Ok, I think I was confused because we have both SeedInput and II->SeedInput used in this function.

Is there any way we can make this simpler? Having to check 3 things that seem similar (Options.KeepSeed, SeedInput, II->SeedInput) in this single function is tricky.

dokyungs added inline comments.Sep 2 2020, 9:11 AM
compiler-rt/lib/fuzzer/FuzzerLoop.cpp
481

Yes, I share the sense that this is confusing. What do you think of adding a new flag called reduce_seed_inputs, and check !Options.ReduceSeedInputs && II->SeedInput here rather than Options.KeepSeed && II->SeedInput? This is probably not simplifying things since it's more code, but adding a new flag could probably reduce possible confusion because it's more explanatory.

hctim added inline comments.Sep 2 2020, 2:27 PM
compiler-rt/lib/fuzzer/FuzzerCorpus.h
135

Vestigal - please delete.

compiler-rt/test/fuzzer/keep-seed.test
8 ↗(On Diff #288016)

Can you also explicitly check that the number of runs with -keep_seed=1 uses less iterations? You can get the data by providing -print_final_stats=1, you can grep the number by stat::number_of_executed_units

morehouse added inline comments.Sep 2 2020, 2:40 PM
compiler-rt/lib/fuzzer/FuzzerLoop.cpp
481

One idea:

  • Rename II->KeepSeed to II->NeverReduce, and only set it to true if Options.KeepSeed == true.
  • Rename the parameter KeepSeed to ForceAddToCorpus.

This seems more understandable to me, and we don't need to check Options.KeepSeed at all in this function.

dokyungs updated this revision to Diff 289579.Sep 2 2020, 3:01 PM
dokyungs marked an inline comment as done.

Removed unused var.

compiler-rt/test/fuzzer/keep-seed.test
8 ↗(On Diff #288016)

Currently it's implicitly implied that -keep_seed=1 uses less iterations (i) with not and 2 million runs above, and (ii) without not and 4 million runs below.

Do you have any idea how I can explicitly check this in a lit test? Can I use bash's -lt?

hctim added inline comments.Sep 2 2020, 3:33 PM
compiler-rt/test/fuzzer/keep-seed.test
8 ↗(On Diff #288016)

Actually - what you have currently seems reasonable to me - but would you mind adding a comment to clarify? I missed the "works with 2m runs with this flag, doesn't work with 4m runs without it" context at first glance :(.
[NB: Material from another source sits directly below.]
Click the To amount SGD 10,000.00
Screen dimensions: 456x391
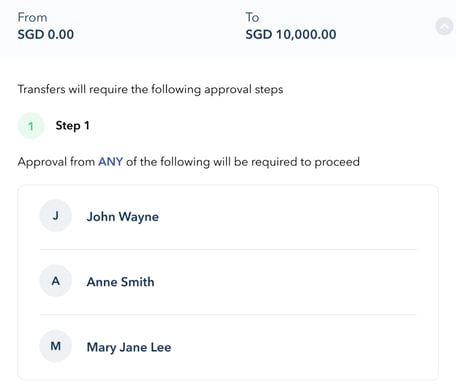[x=291, y=34]
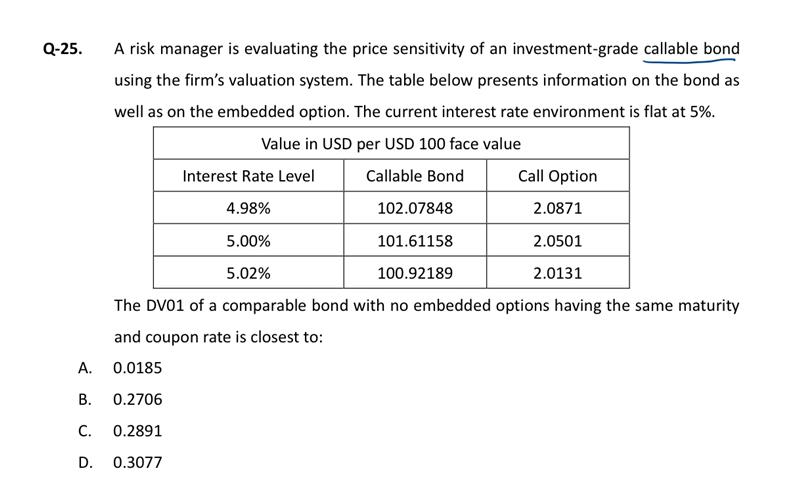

dokyungs updated this revision to Diff 289592.Sep 2 2020, 3:36 PM

Give more general but descriptive variable names as suggested.
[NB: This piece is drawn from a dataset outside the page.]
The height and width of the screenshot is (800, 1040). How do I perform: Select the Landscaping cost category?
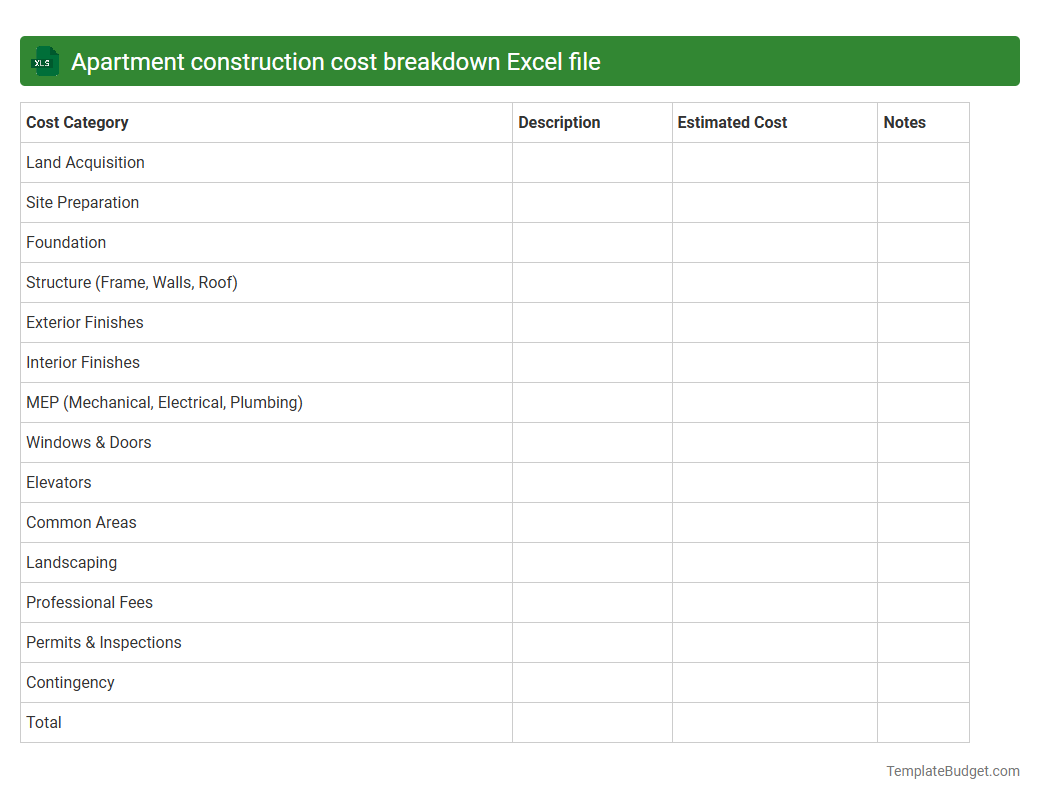(x=71, y=562)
Options.KeepSeed -> ForceAddToCorpus -> InputInfo::NeverReduce

dokyungs updated this revision to Diff 289593.Sep 2 2020, 3:41 PM

Add comment in keep-seed.test

dokyungs marked 6 inline comments as done.Sep 2 2020, 3:42 PM
dokyungs added inline comments.
compiler-rt/lib/fuzzer/FuzzerLoop.cpp
481

Thanks for the idea. This seems a lot more descriptive, which is now reflected in the code.

compiler-rt/test/fuzzer/keep-seed.test
8 ↗(On Diff #288016)

Done.

dokyungs updated this revision to Diff 289598.Sep 2 2020, 3:47 PM
dokyungs marked 2 inline comments as done.

Reflect variable name change in FuzzerInternal.h

This revision is now accepted and ready to land.Sep 2 2020, 5:20 PM
This revision was landed with ongoing or failed builds.Sep 3 2020, 8:55 AM
This revision was automatically updated to reflect the committed changes.